I thank you for the recently received informative brochure titled ‘King County Flood Alerts.’ This gives us fourth generation Valleyites the idea that someone may be looking at taking necessary action on flooding problems, especially in the vicinity of Fall City and near the mouth of the Raging River.
I have called, written and tried to find someone in King County government who would listen to those of us who have a long history of living on or near the Snoqualmie River in Fall City, all to no avail.
My great-grandparents, Hance and Nancy Moore, were the first pioneers married in Fall City. Hance Moore, a Civil War veteran, took up a homestead of 160 acres at the mouth of Patterson Creek, three miles downstream from Fall City, where the river makes a double bend before coursing toward Tolt.
My father, two uncles and an aunt were born on that river-surrounded ranch, and my grandfather, Albert Moore, and his brother Benjamin each had 80 acres of profitable dairy farms, supporting and raising eight children on that fertile bottom land.
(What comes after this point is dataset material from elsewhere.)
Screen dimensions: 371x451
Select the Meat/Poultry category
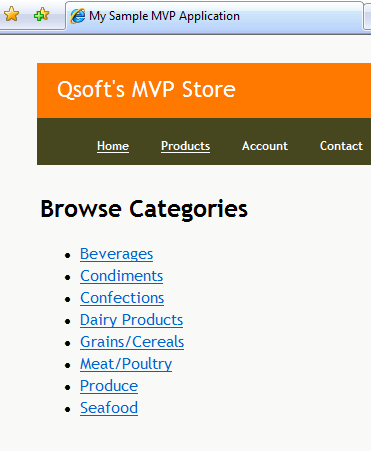(126, 364)
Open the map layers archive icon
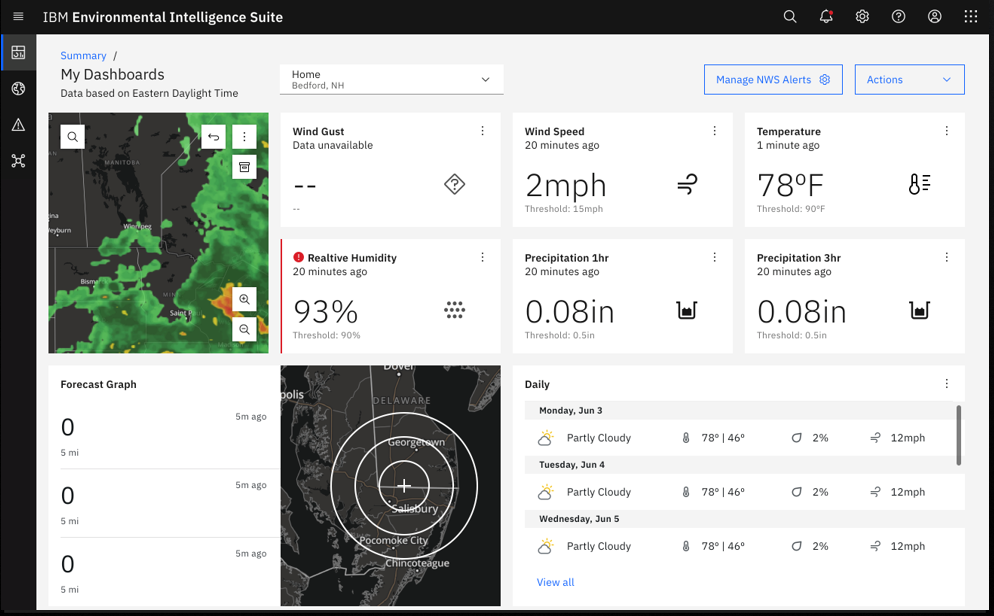The image size is (994, 616). click(245, 167)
Yes, they had to content with seasonal high waters, but they knew what to do, and what the weather could lead to. They knew how to handle anything the river could throw at them.
In later years, I lived with my grandparents in their retirement home, while attending Mount Si High School. That home, the first house heading east out of Fall City on Highway 202, was destroyed by high water this past winter.
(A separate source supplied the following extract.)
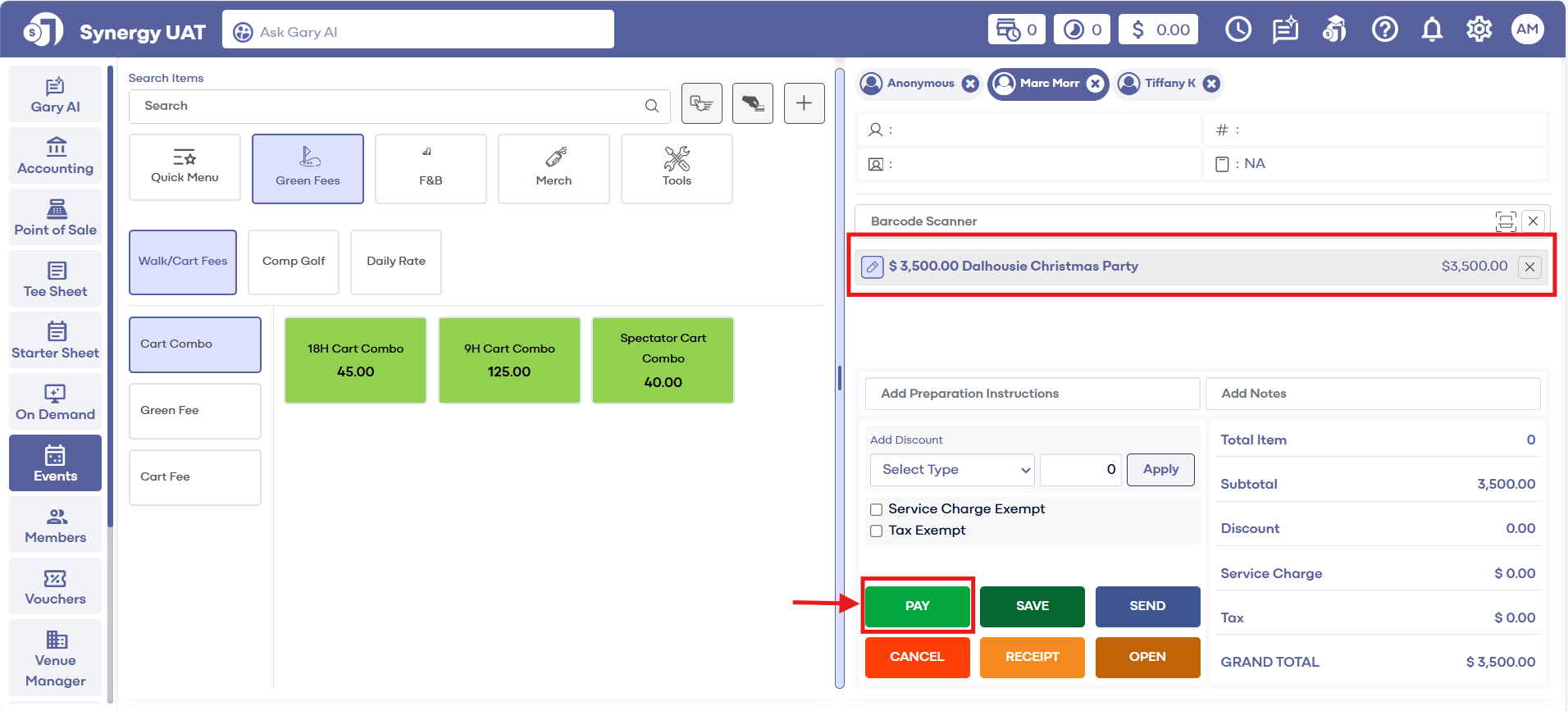The image size is (1568, 711).
Task: Click the search magnifier icon
Action: [x=652, y=106]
During the years we lived there, we saw much higher water than this past winter. I recall being down in the basement, bailing water, with a few baby salmon coming in one basement window and going out the other.
There is a reason we did not have the destruction that occurred this past season. King County used to install a drag line and dredge the accumulated gravel that would periodically build up at the mouth of the Raging River.
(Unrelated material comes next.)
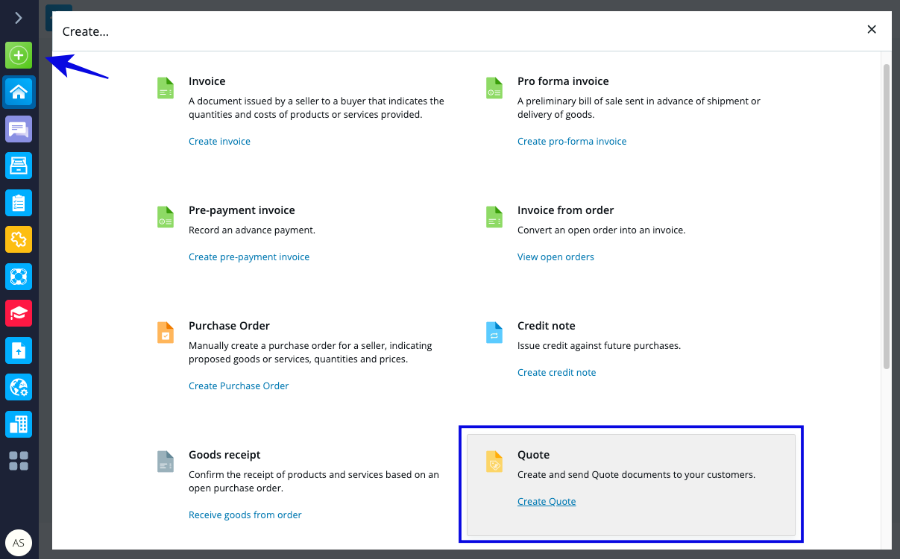The image size is (900, 559).
Task: Select the View open orders link
Action: [555, 257]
King County has failed to manage the gravel build-up for several years now, and this past winter, the built-up gravel at the mouth of the Raging River created a dam. That caused the river to overflow, and (cause) the destruction it did. The damage is still visible today, with evidence in place for all to see.
An entire summer season has come and gone, with no corrective action, such as dredging the built-up gravel and removing it. If this action is not taken, and a flood of such magnitude occur, it could wash out a section of road or maybe the roundabout at the junction with Highway 203. Let us hear from you as to plans to alleviate this hazard.